Stephanie Saldaña is an American author and journalist who has spent many years living in and documenting the Middle-East for many years. In her new book, What We Remember Will Be Saved (Broadleaf Books, 2023), she tells the story of six migrants who left their homes after the civil war in Syria, and of the things they took with them. In a deeply human story, she reflects on memory, cultural preservation and what is truly saved when nothing else survives. 

Voxeurop: The book has been out for about a year. How do you feel about it? 

Stephanie Saldaña:  It was a book that took such a long time to write. It was a real labour of love to follow these stories and to get to know these people. And I, of course, had a lot of anxiety about doing justice to their stories. In that sense, it was a relief to have it out in the world, but even so, I've always felt very protective of it. It came out on September 12 and then October 7 happened, and the world looked elsewhere. I just hope it's a story that people will return to in time. I think that now more than ever, people need to be aware of the worlds that are destroyed in war and of the people who are entrusted with carrying their histories. In a sense, I feel that the book is more relevant now than it's ever been, even if it might not seem that way.

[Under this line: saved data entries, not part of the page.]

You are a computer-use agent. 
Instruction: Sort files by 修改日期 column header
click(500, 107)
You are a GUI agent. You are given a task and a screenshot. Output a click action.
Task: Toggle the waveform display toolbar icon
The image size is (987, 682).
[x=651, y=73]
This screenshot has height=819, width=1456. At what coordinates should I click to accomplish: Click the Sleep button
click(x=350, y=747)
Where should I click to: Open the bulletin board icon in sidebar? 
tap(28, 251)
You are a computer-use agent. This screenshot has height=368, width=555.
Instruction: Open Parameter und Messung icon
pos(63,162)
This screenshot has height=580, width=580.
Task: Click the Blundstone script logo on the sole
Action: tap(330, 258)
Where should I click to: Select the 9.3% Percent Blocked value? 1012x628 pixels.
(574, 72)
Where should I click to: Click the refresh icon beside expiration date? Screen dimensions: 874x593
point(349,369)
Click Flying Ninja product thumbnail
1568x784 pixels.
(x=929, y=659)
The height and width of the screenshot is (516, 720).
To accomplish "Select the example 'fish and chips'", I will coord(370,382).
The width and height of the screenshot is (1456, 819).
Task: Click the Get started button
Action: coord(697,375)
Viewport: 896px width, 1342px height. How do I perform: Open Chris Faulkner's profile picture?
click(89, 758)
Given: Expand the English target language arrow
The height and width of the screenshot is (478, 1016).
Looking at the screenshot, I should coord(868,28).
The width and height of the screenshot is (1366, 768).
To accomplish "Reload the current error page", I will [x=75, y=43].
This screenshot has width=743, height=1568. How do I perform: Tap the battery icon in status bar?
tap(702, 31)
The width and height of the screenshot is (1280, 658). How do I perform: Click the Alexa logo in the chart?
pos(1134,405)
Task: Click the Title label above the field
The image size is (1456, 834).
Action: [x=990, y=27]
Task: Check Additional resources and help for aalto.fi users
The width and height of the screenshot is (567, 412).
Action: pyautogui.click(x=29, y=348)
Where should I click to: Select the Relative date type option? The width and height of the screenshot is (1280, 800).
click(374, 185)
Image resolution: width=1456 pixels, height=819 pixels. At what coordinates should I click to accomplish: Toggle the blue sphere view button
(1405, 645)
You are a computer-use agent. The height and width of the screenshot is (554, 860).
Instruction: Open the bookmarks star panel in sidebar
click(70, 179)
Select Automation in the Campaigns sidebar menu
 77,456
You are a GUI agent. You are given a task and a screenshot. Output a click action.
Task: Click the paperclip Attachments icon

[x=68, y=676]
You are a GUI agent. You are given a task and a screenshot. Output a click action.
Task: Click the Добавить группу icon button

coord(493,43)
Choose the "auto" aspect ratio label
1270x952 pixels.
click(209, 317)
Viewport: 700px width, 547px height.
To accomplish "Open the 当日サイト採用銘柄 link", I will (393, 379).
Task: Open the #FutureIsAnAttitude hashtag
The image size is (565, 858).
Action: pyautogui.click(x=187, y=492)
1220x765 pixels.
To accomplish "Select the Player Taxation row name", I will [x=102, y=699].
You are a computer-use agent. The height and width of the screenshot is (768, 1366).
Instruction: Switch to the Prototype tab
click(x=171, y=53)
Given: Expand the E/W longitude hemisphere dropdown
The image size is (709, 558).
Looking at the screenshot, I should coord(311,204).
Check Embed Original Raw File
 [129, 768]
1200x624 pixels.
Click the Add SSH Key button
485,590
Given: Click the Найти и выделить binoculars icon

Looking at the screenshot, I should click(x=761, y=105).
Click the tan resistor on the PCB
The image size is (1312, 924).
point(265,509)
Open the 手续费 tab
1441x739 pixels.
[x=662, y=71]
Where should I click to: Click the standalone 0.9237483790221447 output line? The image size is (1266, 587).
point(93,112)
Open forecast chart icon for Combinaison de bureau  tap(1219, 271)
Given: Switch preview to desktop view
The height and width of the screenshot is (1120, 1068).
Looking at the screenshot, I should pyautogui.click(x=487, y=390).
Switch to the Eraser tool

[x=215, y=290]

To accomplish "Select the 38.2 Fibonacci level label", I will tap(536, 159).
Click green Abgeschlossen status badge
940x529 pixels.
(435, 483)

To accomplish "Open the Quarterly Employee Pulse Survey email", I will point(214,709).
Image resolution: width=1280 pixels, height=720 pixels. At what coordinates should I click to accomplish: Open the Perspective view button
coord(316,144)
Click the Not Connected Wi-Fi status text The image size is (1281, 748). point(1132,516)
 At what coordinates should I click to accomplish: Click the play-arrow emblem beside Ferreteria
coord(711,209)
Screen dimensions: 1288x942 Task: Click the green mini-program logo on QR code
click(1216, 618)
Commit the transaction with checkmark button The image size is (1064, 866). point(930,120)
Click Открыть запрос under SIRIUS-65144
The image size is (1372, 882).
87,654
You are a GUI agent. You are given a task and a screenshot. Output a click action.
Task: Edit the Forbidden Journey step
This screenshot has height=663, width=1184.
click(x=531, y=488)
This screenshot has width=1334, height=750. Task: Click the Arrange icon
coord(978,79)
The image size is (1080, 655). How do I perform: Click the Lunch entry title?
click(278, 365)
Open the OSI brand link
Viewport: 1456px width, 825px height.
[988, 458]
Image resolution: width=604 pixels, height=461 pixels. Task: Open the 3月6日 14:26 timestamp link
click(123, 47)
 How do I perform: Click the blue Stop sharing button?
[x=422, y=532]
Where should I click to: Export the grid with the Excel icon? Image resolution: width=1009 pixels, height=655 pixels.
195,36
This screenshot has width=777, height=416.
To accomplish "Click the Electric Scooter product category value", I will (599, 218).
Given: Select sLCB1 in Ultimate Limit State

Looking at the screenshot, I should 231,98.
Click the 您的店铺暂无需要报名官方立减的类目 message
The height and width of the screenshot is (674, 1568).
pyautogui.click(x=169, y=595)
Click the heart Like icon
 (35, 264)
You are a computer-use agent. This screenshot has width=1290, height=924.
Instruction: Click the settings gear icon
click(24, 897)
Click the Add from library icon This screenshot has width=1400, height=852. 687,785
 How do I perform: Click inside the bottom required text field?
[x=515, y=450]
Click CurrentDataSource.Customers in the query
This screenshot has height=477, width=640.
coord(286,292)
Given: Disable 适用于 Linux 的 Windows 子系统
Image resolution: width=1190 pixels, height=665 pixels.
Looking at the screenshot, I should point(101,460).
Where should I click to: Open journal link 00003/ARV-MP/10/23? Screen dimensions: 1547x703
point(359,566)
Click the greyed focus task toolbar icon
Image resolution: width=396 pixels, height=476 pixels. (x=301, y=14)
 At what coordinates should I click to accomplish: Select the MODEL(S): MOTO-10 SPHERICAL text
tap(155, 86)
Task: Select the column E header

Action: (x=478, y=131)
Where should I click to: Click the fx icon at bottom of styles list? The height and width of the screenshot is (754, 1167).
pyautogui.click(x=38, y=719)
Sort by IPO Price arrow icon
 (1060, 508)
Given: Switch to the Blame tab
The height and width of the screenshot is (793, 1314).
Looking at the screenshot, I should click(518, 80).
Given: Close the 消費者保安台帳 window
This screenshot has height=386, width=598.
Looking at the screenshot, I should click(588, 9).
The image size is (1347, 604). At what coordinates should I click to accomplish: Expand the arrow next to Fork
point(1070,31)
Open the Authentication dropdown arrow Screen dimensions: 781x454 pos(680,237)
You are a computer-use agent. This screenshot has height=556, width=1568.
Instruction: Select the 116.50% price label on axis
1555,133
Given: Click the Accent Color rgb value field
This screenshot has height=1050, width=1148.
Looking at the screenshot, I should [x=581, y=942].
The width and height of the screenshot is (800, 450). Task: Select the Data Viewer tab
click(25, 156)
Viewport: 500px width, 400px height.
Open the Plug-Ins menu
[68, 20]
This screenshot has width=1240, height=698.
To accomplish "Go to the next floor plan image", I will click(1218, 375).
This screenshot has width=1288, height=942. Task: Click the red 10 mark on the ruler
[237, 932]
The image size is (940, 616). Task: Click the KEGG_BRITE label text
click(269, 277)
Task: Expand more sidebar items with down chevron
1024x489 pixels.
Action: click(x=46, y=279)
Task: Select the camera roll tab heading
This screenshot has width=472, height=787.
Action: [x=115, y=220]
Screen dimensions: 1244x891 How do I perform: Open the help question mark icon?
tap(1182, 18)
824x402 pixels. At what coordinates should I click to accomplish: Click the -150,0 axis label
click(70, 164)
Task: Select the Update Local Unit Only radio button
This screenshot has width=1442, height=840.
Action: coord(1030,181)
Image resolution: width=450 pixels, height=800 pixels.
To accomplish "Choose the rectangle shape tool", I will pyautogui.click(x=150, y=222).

This book is about confronting and surviving trauma. The people in your book have the tools to do that, they have so much to offer and to teach people.

I think they're rememberers, the people I write about. People often ask me how I found them. It's easier than you think: every community, every family has its rememberer, and they will lead you to them. And these people remember, and by remembering they hold something together in a community or in a family. And I think this book is really people sharing how they do that.

You open up the story by describing them as “hidden historians”. We see history as a narrative told by academics or journalists. But your approach to tell history through the stories of the people, the hi…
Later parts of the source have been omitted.